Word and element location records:

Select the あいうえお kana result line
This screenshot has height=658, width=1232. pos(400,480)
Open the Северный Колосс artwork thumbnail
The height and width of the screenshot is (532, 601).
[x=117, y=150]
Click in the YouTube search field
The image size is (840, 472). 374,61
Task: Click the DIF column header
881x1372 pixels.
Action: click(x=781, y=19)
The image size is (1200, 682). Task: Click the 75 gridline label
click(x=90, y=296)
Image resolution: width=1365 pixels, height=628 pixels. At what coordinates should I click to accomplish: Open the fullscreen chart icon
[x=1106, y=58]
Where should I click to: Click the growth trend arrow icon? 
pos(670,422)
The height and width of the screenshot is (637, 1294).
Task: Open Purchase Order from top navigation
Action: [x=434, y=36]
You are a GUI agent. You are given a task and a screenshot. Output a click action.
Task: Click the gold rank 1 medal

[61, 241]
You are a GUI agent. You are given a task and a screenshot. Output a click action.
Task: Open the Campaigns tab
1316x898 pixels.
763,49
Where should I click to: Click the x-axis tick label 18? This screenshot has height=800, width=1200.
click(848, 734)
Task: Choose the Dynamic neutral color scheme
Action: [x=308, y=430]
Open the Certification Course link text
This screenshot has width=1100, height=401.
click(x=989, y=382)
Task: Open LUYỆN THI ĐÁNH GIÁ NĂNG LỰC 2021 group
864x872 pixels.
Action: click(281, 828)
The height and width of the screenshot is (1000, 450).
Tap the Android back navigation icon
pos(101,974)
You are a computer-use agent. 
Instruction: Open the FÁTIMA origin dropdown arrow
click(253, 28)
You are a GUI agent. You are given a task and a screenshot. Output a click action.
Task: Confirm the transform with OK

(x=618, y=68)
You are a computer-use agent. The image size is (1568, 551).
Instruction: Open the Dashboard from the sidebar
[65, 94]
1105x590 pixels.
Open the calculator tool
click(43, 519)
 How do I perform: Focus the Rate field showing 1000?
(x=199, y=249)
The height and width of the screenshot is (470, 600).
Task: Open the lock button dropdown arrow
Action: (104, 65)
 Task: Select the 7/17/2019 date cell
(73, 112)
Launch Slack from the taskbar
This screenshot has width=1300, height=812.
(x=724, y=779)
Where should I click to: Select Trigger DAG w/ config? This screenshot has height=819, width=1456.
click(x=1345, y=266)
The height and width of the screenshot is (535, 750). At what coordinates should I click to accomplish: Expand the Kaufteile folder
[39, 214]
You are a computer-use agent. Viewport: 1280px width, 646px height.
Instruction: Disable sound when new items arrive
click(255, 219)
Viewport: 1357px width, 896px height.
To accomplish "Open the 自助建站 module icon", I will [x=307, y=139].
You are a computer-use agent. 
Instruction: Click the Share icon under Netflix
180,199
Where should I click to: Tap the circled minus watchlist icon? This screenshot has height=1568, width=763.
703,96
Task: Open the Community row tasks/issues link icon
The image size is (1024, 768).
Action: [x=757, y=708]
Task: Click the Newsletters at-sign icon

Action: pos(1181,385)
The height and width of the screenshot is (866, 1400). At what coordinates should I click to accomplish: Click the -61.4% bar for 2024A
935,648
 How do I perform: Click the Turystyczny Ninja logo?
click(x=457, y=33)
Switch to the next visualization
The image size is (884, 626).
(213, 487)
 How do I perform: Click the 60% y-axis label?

◆ WHAT TO WORK ON ◆
Rewrite all the items above as a numbered list, one line to a number, with the blank lines left out.

◆ RESPONSE TO THE TASK ◆
1. Select the あいうえお kana result line
2. This screenshot has height=658, width=1232. pos(400,480)
3. Open the Северный Колосс artwork thumbnail
4. The height and width of the screenshot is (532, 601).
5. [x=117, y=150]
6. Click in the YouTube search field
7. The image size is (840, 472). 374,61
8. Task: Click the DIF column header
9. 881x1372 pixels.
10. Action: click(x=781, y=19)
11. The image size is (1200, 682). Task: Click the 75 gridline label
12. click(x=90, y=296)
13. Image resolution: width=1365 pixels, height=628 pixels. At what coordinates should I click to accomplish: Open the fullscreen chart icon
14. [x=1106, y=58]
15. Where should I click to: Click the growth trend arrow icon? 
16. pos(670,422)
17. The height and width of the screenshot is (637, 1294).
18. Task: Open Purchase Order from top navigation
19. Action: [x=434, y=36]
20. You are a GUI agent. You are given a task and a screenshot. Output a click action.
21. Task: Click the gold rank 1 medal
22. [61, 241]
23. You are a GUI agent. You are given a task and a screenshot. Output a click action.
24. Task: Open the Campaigns tab
25. 1316x898 pixels.
26. 763,49
27. Where should I click to: Click the x-axis tick label 18? This screenshot has height=800, width=1200.
28. click(848, 734)
29. Task: Choose the Dynamic neutral color scheme
30. Action: [x=308, y=430]
31. Open the Certification Course link text
32. This screenshot has width=1100, height=401.
33. click(x=989, y=382)
34. Task: Open LUYỆN THI ĐÁNH GIÁ NĂNG LỰC 2021 group
35. 864x872 pixels.
36. Action: click(281, 828)
37. The height and width of the screenshot is (1000, 450).
38. Tap the Android back navigation icon
39. pos(101,974)
40. You are a computer-use agent. 
41. Instruction: Open the FÁTIMA origin dropdown arrow
42. click(253, 28)
43. You are a GUI agent. You are given a task and a screenshot. Output a click action.
44. Task: Confirm the transform with OK
45. (x=618, y=68)
46. You are a computer-use agent. The image size is (1568, 551).
47. Instruction: Open the Dashboard from the sidebar
48. [65, 94]
49. 1105x590 pixels.
50. Open the calculator tool
51. click(43, 519)
52.  How do I perform: Focus the Rate field showing 1000?
53. (x=199, y=249)
54. The height and width of the screenshot is (470, 600).
55. Task: Open the lock button dropdown arrow
56. Action: (104, 65)
57.  Task: Select the 7/17/2019 date cell
58. (73, 112)
59. Launch Slack from the taskbar
60. This screenshot has width=1300, height=812.
61. (x=724, y=779)
62. Where should I click to: Select Trigger DAG w/ config? This screenshot has height=819, width=1456.
63. click(x=1345, y=266)
64. The height and width of the screenshot is (535, 750). At what coordinates should I click to accomplish: Expand the Kaufteile folder
65. [39, 214]
66. You are a computer-use agent. Viewport: 1280px width, 646px height.
67. Instruction: Disable sound when new items arrive
68. click(255, 219)
69. Viewport: 1357px width, 896px height.
70. To accomplish "Open the 自助建站 module icon", I will [x=307, y=139].
71. You are a computer-use agent. 
72. Instruction: Click the Share icon under Netflix
73. 180,199
74. Where should I click to: Tap the circled minus watchlist icon? This screenshot has height=1568, width=763.
75. 703,96
76. Task: Open the Community row tasks/issues link icon
77. The image size is (1024, 768).
78. Action: [x=757, y=708]
79. Task: Click the Newsletters at-sign icon
80. Action: pos(1181,385)
81. The height and width of the screenshot is (866, 1400). At what coordinates should I click to accomplish: Click the -61.4% bar for 2024A
82. 935,648
83.  How do I perform: Click the Turystyczny Ninja logo?
84. click(x=457, y=33)
85. Switch to the next visualization
86. The image size is (884, 626).
87. (213, 487)
88.  How do I perform: Click the 60% y-axis label?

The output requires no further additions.